Bioinformatics open web services is available in http://sourceforge.net/projects/bows/. Files made available comprise a “user guide for BOWS installation and usage”, “bows.sql” that corresponds to BOWS database dump and two files “BOWS.war” and “BOWSWeb.war” which are intended to be copied into “webapps” folder of Apache Tomcat. “BOWS.war” provides the web services functionalities and WSDL file, while “BOWSWeb” builds a website interface. The user guide also contains example GUI programs to access BOWS services.

BOWSWeb

In order to facilitate the management of the applications, a website interface called BOWSWeb (1) extracts information from BOWS database and presents information of all registered application, (2) includes a back-end transaction interface for creating and deleting applications and (3) automatically creates java clients for back-end transactions (“arrow” script) and front-end transactions (for either submitting jobs or for getting results). These features are explained below.

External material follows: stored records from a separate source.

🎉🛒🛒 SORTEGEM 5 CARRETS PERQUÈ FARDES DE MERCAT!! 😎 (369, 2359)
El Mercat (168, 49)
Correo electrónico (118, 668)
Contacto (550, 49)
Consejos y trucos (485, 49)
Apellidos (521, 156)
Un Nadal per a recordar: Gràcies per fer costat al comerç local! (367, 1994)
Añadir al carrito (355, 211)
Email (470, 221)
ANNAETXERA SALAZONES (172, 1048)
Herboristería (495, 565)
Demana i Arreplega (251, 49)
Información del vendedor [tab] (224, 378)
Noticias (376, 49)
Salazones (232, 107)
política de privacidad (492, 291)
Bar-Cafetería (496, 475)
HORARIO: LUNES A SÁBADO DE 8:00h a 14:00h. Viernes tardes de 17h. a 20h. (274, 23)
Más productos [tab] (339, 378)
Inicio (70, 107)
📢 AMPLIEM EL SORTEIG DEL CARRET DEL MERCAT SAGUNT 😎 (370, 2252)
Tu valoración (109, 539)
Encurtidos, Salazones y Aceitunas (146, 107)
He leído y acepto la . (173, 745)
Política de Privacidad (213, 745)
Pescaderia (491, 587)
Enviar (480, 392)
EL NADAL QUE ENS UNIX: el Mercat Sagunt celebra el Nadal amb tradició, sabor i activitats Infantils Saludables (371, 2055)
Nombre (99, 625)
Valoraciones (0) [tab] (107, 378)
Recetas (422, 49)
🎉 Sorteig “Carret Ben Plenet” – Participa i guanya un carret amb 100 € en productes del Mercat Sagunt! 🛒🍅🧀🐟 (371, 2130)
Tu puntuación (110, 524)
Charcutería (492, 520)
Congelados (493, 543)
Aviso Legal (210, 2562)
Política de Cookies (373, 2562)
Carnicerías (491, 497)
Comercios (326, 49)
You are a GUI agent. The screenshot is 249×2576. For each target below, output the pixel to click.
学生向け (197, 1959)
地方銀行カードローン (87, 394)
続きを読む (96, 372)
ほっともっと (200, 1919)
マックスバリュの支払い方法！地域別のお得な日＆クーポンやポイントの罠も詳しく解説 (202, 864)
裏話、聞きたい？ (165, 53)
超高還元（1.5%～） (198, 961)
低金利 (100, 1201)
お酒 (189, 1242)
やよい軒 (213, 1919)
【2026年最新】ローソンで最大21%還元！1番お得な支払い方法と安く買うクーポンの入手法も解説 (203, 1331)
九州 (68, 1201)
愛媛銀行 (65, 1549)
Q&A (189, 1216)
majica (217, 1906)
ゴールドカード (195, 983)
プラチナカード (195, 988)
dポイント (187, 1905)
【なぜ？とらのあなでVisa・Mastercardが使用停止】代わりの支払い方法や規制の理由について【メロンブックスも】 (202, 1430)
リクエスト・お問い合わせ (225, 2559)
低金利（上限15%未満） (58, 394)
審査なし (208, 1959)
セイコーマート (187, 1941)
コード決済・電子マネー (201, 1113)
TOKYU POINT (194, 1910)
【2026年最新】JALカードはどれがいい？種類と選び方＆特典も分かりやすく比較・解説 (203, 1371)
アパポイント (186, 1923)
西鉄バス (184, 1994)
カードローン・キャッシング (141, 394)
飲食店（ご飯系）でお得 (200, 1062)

To register an application, the method createApplication is called. This method requires, besides the information required to run the application (e.g. name, code, and parameters) the inclusion of an author code. Therefore, only the creator can subsequently delete a registered application. Registration can be done directly through the SOAP method (by using the message protocol Simple Object Access Protocol available for most programming languages), or more conveniently by using a BOWSWeb form interface. Similarly, to remove an application, the method “removeApplication” is called and there is an option to remove it in the website by just clicking a button. Both procedures require the author code to allow the exclusion. Figure 2 exemplifies how to register a new application in BOWS.
Figure 2

How to register an application in BOWS. This can be done by a webservice transaction or by filling this form in BOWS services website. In this example, a Submit Job client for running MUSCLE would be automatically compiled and disposed in the website (see the green button in Figure 3). To run the application, the command line would be: java -jar runmuscleSumitJob.jar -sequence_file <myfile> -user <name>. A link for creating the “arrow” program would appear (red button in Figure 3). It downloads a base “arrow” (Arrow_runmuscle.jar), a shell script (Arrow_runmuscle.sh) to complement the base “arrow” by informing the application execution command line in it, and a shell script to edit cron scheduler to execute the “arrow”.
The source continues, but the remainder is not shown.